Toucans are colorful, big-billed, beautiful birds that live in rainforest trees of Central and South America.

The Toucan's bill can be four times the size of its head and almost as long as its entire body. Some suggest that the large and brightly colored bill is used to attract mates. Others believe this bill wards off predators or other creatures competing with the bird for food. Additionally, some think the bill is an adaptation that allows the bird to grab food that grows on the ends of branches that are hard to reach. Regardless of its purpose, the toucan's bill is a handy tool!

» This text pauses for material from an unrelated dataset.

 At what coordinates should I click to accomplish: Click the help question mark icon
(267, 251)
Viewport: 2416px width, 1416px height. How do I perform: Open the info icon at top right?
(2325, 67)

The toucan's bill is a light and primarily hollow structure made of keratin. The lightweight nature allows the toucan to stand on thin branches and reach for food without having to compensate for its ability due to its weight. The word "toucan" is derived from the sound these birds make, which often resembles the croaking noises of frogs. Many toucans make croaking, growling, and evening barking sounds. Female toucans usually have higher pitches than males.

Along with their fascinating bills, toucans also have a unique tongue. Similar to woodpeckers, toucans have long, narrow tongues that are feather-like. The bristled edges of the tongue catch and taste the food before it proceeds down the throat.

Toucans eat mostly fruits, but they also eat bugs, reptiles, and fish. They may steal and consume eggs from other birds' nests. The toucan's large bill has sharp edges that help it catch prey.

Regarding the family life of toucans, each group contains up to 22 birds. These birds are usually monogamous. Breeding occurs during the season when females lay up to five eggs. Both male and female toucans incubate the eggs for 15 to 18 days. Toucans will mature at three or four years old and live up to 18.

While the life of toucans can seem very colorful and easy, they are preyed upon by eagles, hawks, and owls. Additionally, their nests are invaded by boas, jaguars, and marguays. Their large bills are nearly useless in defense, so to protect themselves, toucans use their loud voices to scare their enemies away and alarm other toucans.

Toucans are currently an endangered and threatened species due to habitat loss. Additionally, some toucans are hunted in parts of Central America and the Amazon region for pet trade or used as trophies on walls. Conservation must focus on preserving the habitats and forests that support the survival of toucans and finding ways to prevent the hunting of these beautiful creatures.